Personal information
- Full name: Nootcharin Sukkhongdumnoen
- Nationality: Thailand
- Born: 10 February 1978 (age 48) Bangkok, Thailand
- Height: 1.60 m (5 ft 3 in)
- Weight: 57 kg (126 lb)

Sport
- Sport: Taekwondo
- Event: 57 kg

Medal record
Women's taekwondo
Representing Thailand
World Championships
| Bronze medal – third place | 2003 Garmisch | 55 kg |
Asian Games
| Silver medal – second place | 1998 Bangkok | 51 kg |
Asian Championships
| Silver medal – second place | 1998 Ho Chi Minh | 55 kg |
Southeast Asian Games
| Gold medal – first place | 2001 Kuala Lumpur | 59 kg |

= Nootcharin Sukkhongdumnoen =

Thai taekwondo practitioner

Nootcharin Sukkhongdumnoen (นุชจรินทร์ สุขคงดำเนิน; born February 10, 1978, in Bangkok) is a Thai taekwondo practitioner, who competed in the women's featherweight category. She claimed the silver medal in the 51-kg division at the 1998 Asian Games in her native Bangkok, obtained a bronze at the 2003 World Taekwondo Championships in Garmisch-Partenkirchen, Germany, and later attained a fifth-place finish in the 58-kg category at the 2004 Summer Olympics, representing her nation Thailand.
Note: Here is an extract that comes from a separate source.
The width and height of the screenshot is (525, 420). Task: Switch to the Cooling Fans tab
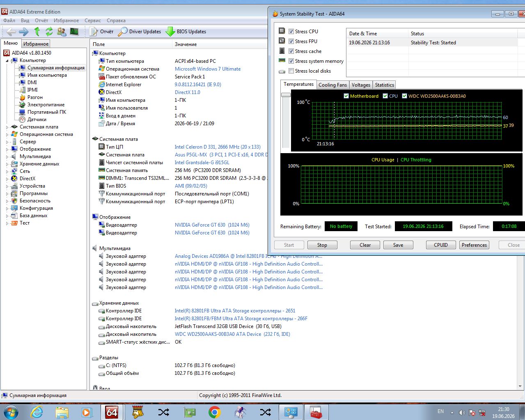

Sukkhongdumnoen qualified for the Thai squad in the women's featherweight class (57 kg) at the 2004 Summer Olympics in Athens, by defeating Uzbekistan's Irina Kaydashova for the top spot and securing a berth from the Asian Olympic Qualifying Tournament in her native Bangkok. Sukkhongdumnoen had to deal with tough crowds at the start of the tournament, as she upset the Greek favorite and two-time Olympian Areti Athanasopoulou on the marginal judging decision, resulting to a 6–6 draw and a storming protest from the opposition. Following her surprising victory in the opening round, Sukkhongdumnoen defied odds to pummel Chinese Taipei's Chi Shu-ju in the quarterfinals by a narrow 2–1 margin, before she fell short on the referee's decision to U.S. taekwondo neophyte and eventual silver medalist Nia Abdallah in the semifinals. When Abdallah progressed to the final, Sukkhongdumnoen gave herself a chance for the Olympic bronze medal in the repechage, but dropped abruptly to a 3–6 decision against Spain's Sonia Reyes in her first playoff, relegating Sukkhongdumnoen to fifth position.